A recent study released by a nonprofit organization confirms that hospital and medical errors are the 3rd leading cause of death in the U.S. each year. This statistic is staggering but unfortunately not surprising! According to The Leapfrog Group, 440,000 patients are dying each year due to preventable hospital errors.
“We are burying a population the size of Miami every year from medical errors that can be prevented. A number of hospitals have improved by one or even two grades, indicating hospitals are taking steps toward safer practices, but these efforts aren’t enough,” says Leah Binder, president and CEO of Leapfrog. Accountability and accepting responsibility when preventable medical errors occur should be part of the process. Instead we see and hear denial, blame others and various excuses for the “bad outcome,” instead of the truth and acceptance of fault. The goal of organizations that truly want to improve patient safety should start with the mandatory reporting of preventable medical errors. Transparency should be the goal, rather than hiding behind closed committee doors so that the root cause of the problem can be determined.
As a society, we remain in the dark about what happens on a day-to-day basis in hospitals, hoping that our care will be “world-class.” Sometimes it is and other times it falls far afield. Mandatory reporting of preventable medical errors at the state and national level is a start. Our political leaders, the popular press and the medical profession needs to stop denying that there is a problem and start concentrating efforts on finding solutions and accepting responsibility for errors that needlessly cause wrongful deaths in hospitals.
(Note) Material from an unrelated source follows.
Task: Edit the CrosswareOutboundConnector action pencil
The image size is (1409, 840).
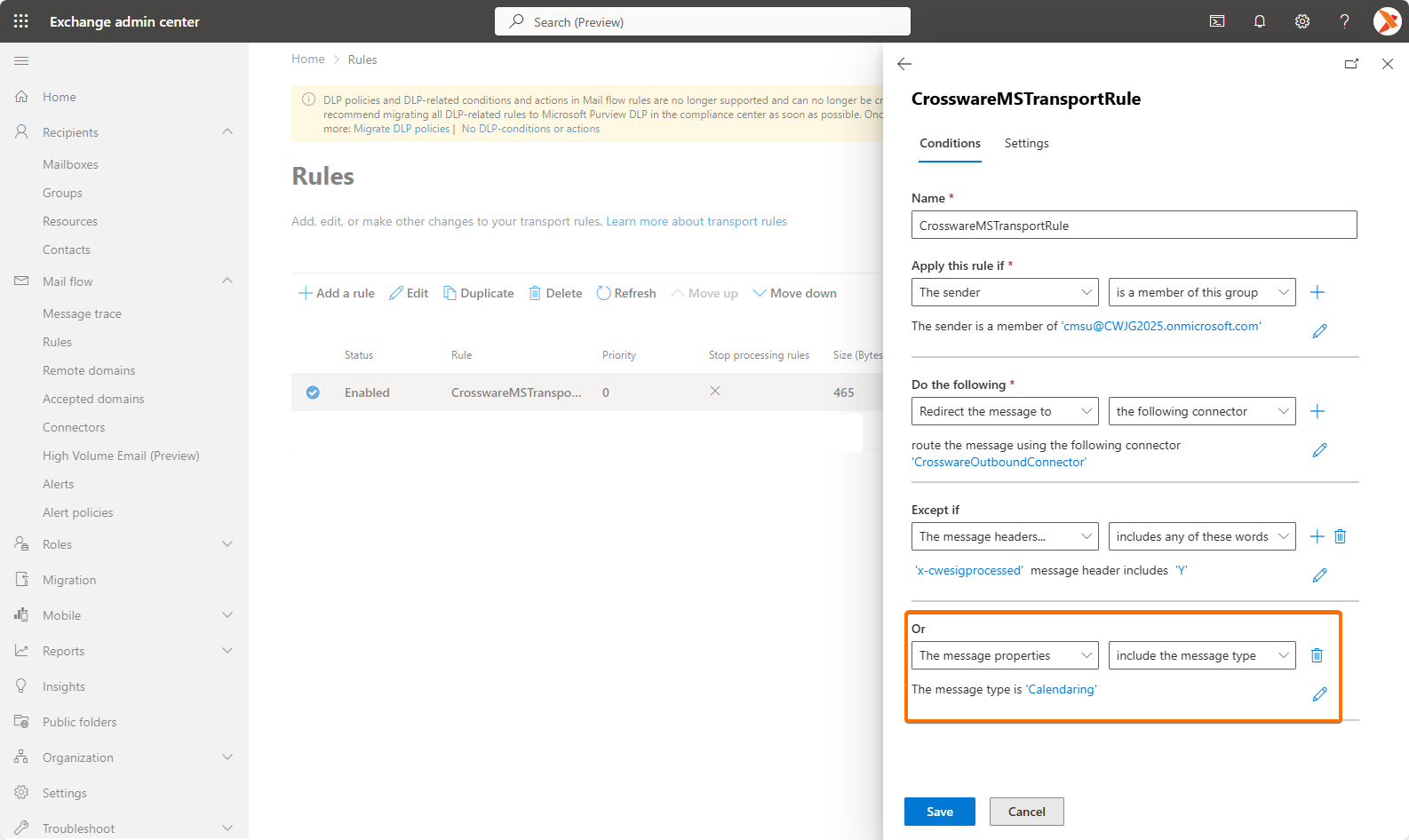Action: (x=1319, y=450)
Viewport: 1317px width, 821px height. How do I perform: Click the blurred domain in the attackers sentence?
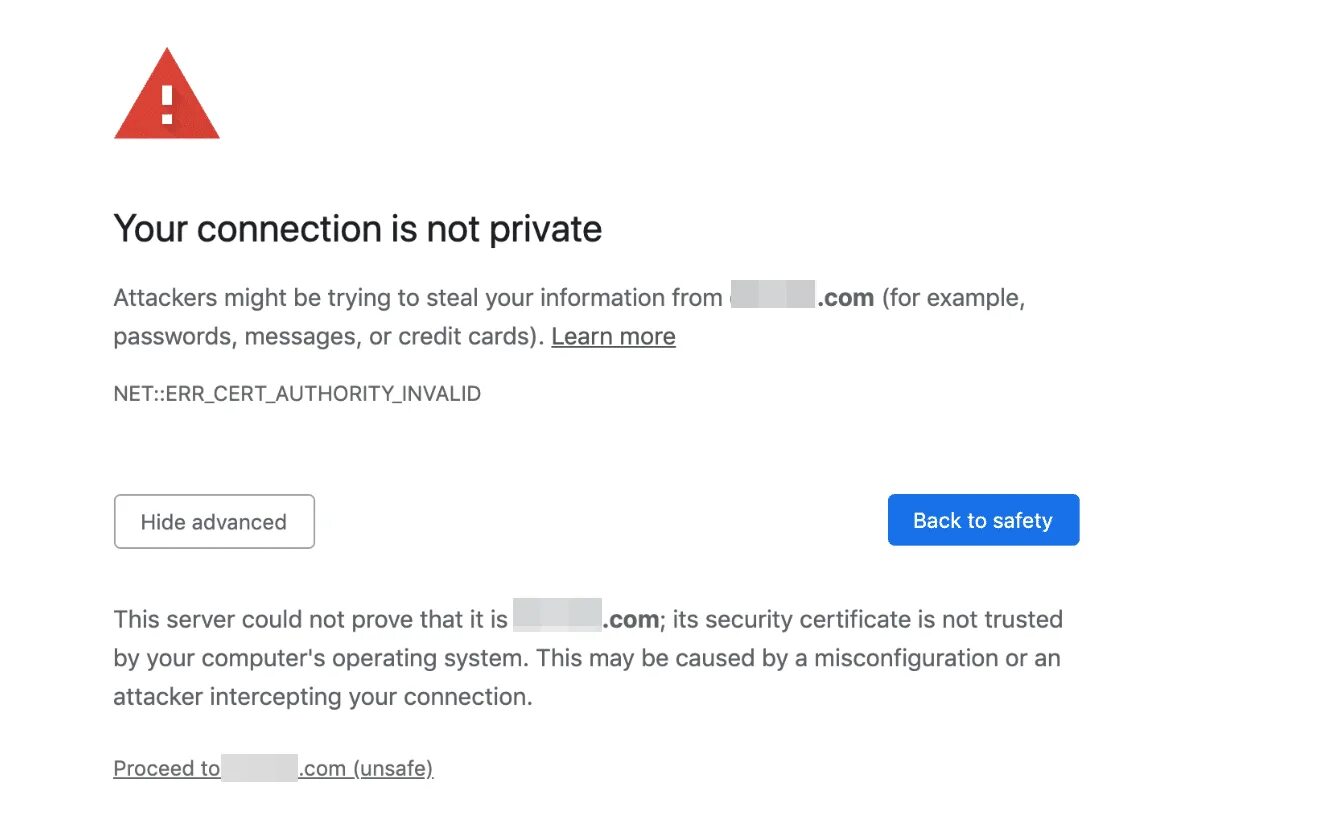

The fear of litigation has been so overstated as the reason for doctors and hospitals not reporting errors. Litigation, the process of holding a doctor or hospital accountable is necessary to protect the injured and to force safety to become the No. 1 goal. Unless and until the medical community stops blaming lawyers and injured patients that bring claims and concentrate on preventing medical errors from occurring in the first place, the statistics will continue to rise.